Kirkintilloch is not the sort of place anyone would associate with anything interesting and with good reason. It is the very epitome of normal. It has a history, quite a long one, in fact. Unfortunately it is far too dull and dreary to relate here. It started off in the Roman period when the most Northerly point of the Roman Empire was in Kirkintilloch.
I can only imagine what what a poor unfortunate Roman soldier must have thought when he had been plucked from the warmth of a Mediterranean village and dumped in the fort along the the Antonine Wall, looking at the view of the Campsie fells through the drizzle of a typical Scottish day. I cannot imagine that it would have been a particularly pleasant experience. I suppose it would have been exciting in it’s own way – being on the edge of the known world.
After the romans left, nothing much is known about Kirkintilloch for another thousand years until King David of Scotland granted it Royal Burgh status and famers could bring their sheep and cattle into town to sell them. Not much has changed really except that the cattle and sheep have been replaced with stolen car stereos.

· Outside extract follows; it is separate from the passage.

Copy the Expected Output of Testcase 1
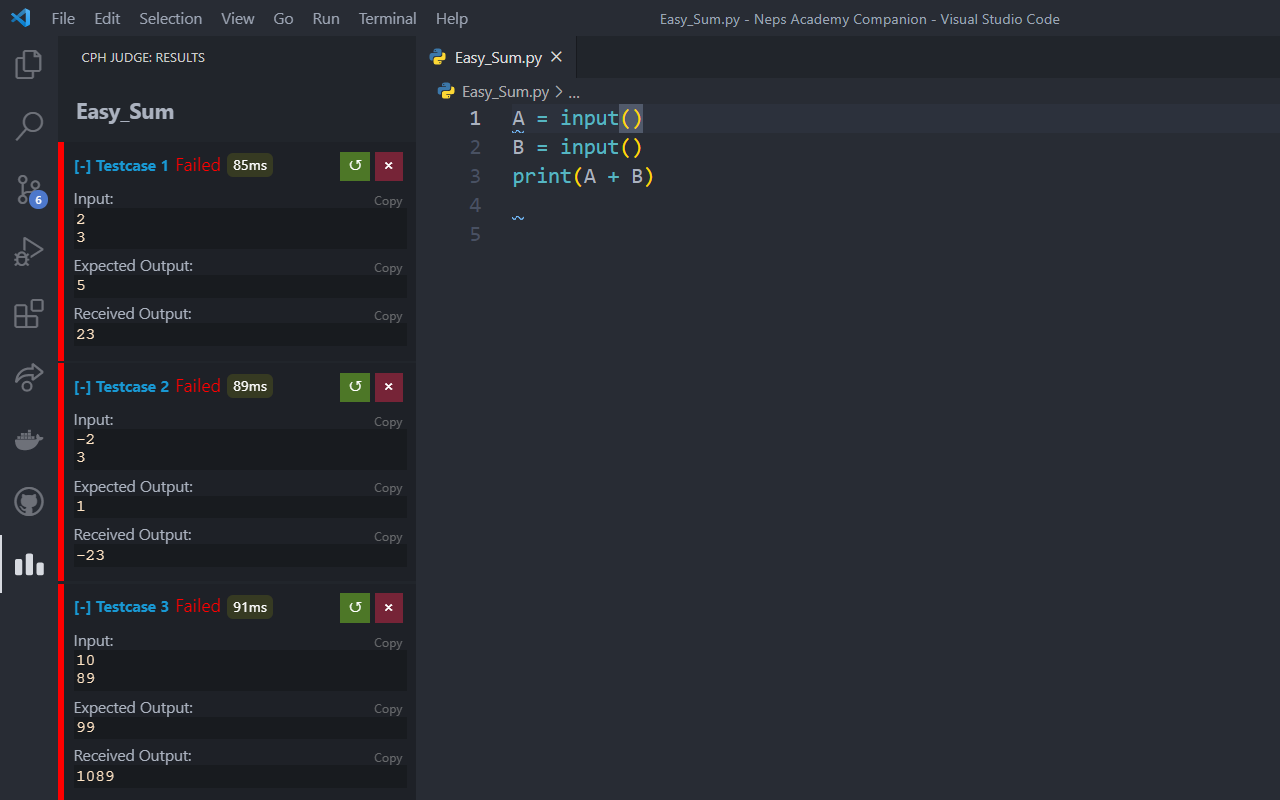The image size is (1280, 800). [388, 268]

The Comyns built a wee castle where the Romans had done the same and the only remains are an earth mound in the midst of Peel Park. The Comyns picked the wrong side to back when Robert the Bruce decided to take on the might of Edward Longshanks and won. Robert was not the forgiving type and raised anything to the ground on COmyn lands and then handed them to his best mates. Which is how the Lennox family became so powerful in the areas around Kirkintilloch.
As time went on, there was little else to do until someone dug a hole and found some coal. Enough was found that some business people decided ti might be an idea to get the coal to somewhere useful, and so the decided to build a canal. Right through the middle of Kirkie. All of a sudden the town was a place of interest, industries rose such as inland boat building and iron foundries, such was the golden peiod of Kirkintilloch’s fortunes. So important was the town that he first railway in Scotland was built between it and Monkland close to Airdrie. All these places are now dreary dull towns, which have more to do with Buckfast than making a fast buck.